Key Challenge: In situated dialogue, entities often lack unique referential expressions (e.g., the same room can be called "the room with the TV" or "the room in front of the bathroom"), and referential relationships involve multi-dimensional relational reasoning across space, time, and attributes. Existing representation methods fail to adequately capture these inter-entity relationships.

Goal: (1) Propose a benchmark based on relational reference resolution to evaluate the common ground establishment capabilities of dialogue systems; (2) Evaluate the effectiveness of common representation methods; (3) Improve the system's dialogue understanding through synthetic data and reinforcement learning.

Key Insight: Inspired by Kruijt and Vossen (2022), this work utilizes "relational references" common in human dialogue (referring to entities through spatial, temporal, or attribute-based relationships) as a probe for common ground capability—if a model can correctly resolve such references, it indicates the establishment of effective common ground.
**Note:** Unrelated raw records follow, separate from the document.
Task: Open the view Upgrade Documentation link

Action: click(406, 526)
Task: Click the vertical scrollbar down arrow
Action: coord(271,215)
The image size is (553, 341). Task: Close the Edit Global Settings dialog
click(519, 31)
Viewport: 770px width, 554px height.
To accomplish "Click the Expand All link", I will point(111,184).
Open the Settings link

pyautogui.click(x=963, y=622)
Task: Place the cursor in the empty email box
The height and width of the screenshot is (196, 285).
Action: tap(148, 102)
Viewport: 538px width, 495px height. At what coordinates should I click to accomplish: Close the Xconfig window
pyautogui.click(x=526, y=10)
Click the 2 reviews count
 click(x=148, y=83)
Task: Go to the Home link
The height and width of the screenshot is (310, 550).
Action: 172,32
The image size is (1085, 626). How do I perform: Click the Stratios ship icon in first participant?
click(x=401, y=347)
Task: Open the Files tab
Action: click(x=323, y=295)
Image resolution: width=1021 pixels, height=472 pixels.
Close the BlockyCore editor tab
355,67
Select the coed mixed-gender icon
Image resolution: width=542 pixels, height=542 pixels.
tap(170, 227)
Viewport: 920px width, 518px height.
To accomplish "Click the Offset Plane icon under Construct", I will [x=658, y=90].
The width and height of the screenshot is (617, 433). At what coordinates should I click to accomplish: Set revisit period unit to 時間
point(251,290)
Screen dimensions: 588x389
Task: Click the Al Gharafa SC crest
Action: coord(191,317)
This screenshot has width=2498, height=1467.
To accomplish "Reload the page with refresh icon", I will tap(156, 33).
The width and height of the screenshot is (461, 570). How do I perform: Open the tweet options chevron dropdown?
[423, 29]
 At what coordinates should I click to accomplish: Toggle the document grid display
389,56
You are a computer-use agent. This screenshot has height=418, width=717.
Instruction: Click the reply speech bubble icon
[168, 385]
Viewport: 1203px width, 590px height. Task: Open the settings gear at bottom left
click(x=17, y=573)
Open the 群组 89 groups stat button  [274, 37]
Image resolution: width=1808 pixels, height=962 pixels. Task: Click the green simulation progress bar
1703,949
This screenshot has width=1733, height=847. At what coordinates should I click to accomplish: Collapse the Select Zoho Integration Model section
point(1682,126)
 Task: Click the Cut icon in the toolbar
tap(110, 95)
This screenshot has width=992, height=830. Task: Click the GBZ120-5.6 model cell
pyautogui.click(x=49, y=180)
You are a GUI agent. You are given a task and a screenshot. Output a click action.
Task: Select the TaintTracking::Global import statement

Core Idea: Treat "complex relational reference resolution" as the core metric for measuring common ground establishment in dialogue systems, and enhance the multi-step reasoning capabilities of LLMs through synthetic situated dialogue data and GRPO training.

Method

Overall Architecture

The framework comprises three research questions: (1) Benchmarking—proposing the IndiRef benchmark consisting of 400 QA pairs based on relational references; (2) Representation Evaluation—comparing summarization, chunked retrieval, and ontological common ground representation methods under resource-constrained conditions; (3) Performance Enhancement—improving model performance through synthetic data generation and GRPO reinforcement learning. The input is the situated dialogue history, and the output is the correct answer to relational reference queries.

Key Designs

  1. IndiRef Benchmark:

    • Function: Evaluates the ability of dialogue systems to utilize common ground through relational references.
    • Mechanism: Based on two dialogue datasets (Meetup and Spot the Difference), 400 QA pairs (100 per category) were manually constructed, covering four reference types: Temporal (e.g., "The Thai restaurant we went to after watching Spider-Man"), Spatial (e.g., "The bottle on the table"), Attribute (e.g., "The yellow house"), and Inferential Common Ground (understanding implicit information). The design is adversarial—it includes multiple entities of the same type to prevent simple keyword matching and tests perspective taking through demonstrative pronouns (yours/mine).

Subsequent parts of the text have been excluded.